Steps to make Green and astringent flavor on the tongue - Matcha cake roll

  • 1. Prepare all the ingredients
  • 2. Ingredients for filling
  • 3.90g egg yolk+20g granulated sugar, beat evenly with a manual mixer, do not beat
  • 4. Add milk
  • 5. Add salad oil and stir evenly
  • 6. Sift in low gluten flour and matcha powder together
  • 7. Use a rubber scraper to gently mix up and down, without over mixing to avoid gluten formation
  • 8. Put the protein into another bowl
  • 9. Use an electric mixer to slowly beat the egg whites until large bubbles appear, then add 1/3 of fine sand
  • 10. Beat until the protein foam turns white, and then add 1/3 sugar at high speed
  • 11. Wait until the protein thickens before adding the remaining 1/3 sugar
  • 12. When the mixer is lifted and bent, sharp corners indicate that it has reached wet foaming.
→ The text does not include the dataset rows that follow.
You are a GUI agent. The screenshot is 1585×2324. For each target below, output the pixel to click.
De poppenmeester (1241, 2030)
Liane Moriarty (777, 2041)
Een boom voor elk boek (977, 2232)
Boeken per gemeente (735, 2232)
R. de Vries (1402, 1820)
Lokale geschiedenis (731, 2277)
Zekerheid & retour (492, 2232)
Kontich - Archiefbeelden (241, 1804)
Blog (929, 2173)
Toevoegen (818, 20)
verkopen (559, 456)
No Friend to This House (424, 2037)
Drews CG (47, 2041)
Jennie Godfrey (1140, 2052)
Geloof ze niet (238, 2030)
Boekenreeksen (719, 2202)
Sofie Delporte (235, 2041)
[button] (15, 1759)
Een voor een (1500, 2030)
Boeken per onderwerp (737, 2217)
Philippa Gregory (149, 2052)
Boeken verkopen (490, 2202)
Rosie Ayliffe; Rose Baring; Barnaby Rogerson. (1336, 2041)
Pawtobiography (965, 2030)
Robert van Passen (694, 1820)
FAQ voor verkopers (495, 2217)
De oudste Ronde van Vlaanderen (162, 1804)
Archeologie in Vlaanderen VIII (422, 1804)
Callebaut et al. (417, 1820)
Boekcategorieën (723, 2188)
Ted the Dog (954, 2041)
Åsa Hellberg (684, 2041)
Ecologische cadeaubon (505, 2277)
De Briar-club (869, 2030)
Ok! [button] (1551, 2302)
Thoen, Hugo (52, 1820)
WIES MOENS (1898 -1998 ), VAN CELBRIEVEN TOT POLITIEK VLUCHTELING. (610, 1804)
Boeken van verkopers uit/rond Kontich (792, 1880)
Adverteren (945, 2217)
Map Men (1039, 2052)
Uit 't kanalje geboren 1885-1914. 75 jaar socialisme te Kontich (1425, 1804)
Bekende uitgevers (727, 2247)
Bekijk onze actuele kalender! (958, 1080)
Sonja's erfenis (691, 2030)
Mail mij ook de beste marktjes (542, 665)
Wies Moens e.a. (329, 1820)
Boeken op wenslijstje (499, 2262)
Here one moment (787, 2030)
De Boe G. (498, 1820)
Once it is wet, it can be beaten
  • 13. Add 1/3 protein into matcha batter
  • 14. Gently flip up and down and mix evenly
  • 15. Add the other 2/3 of the protein paste in batches
  • 16. Gently flip up and down and mix evenly
  • 17. After mixing, pour it into a baking tray lined with baking oil paper
  • 18. Use a scraper to smooth the surface
  • 19. Shake a few times to remove large bubbles
  • 20. Bake in a preheated oven at 170 degrees Celsius for about 15 minutes
  • 21. After baking, wear gloves and take it out
  • 22. Flip back and tear off the oiled paper. Place a oiled paper underneath the cake for easy rolling up
  • 23. Pour the whipped cream into another egg beater bowl
  • 24. Pour in granulated sugar
  • 25. Use an electric whisk to beat the egg until it does not flow (to the extent that it can be decorated)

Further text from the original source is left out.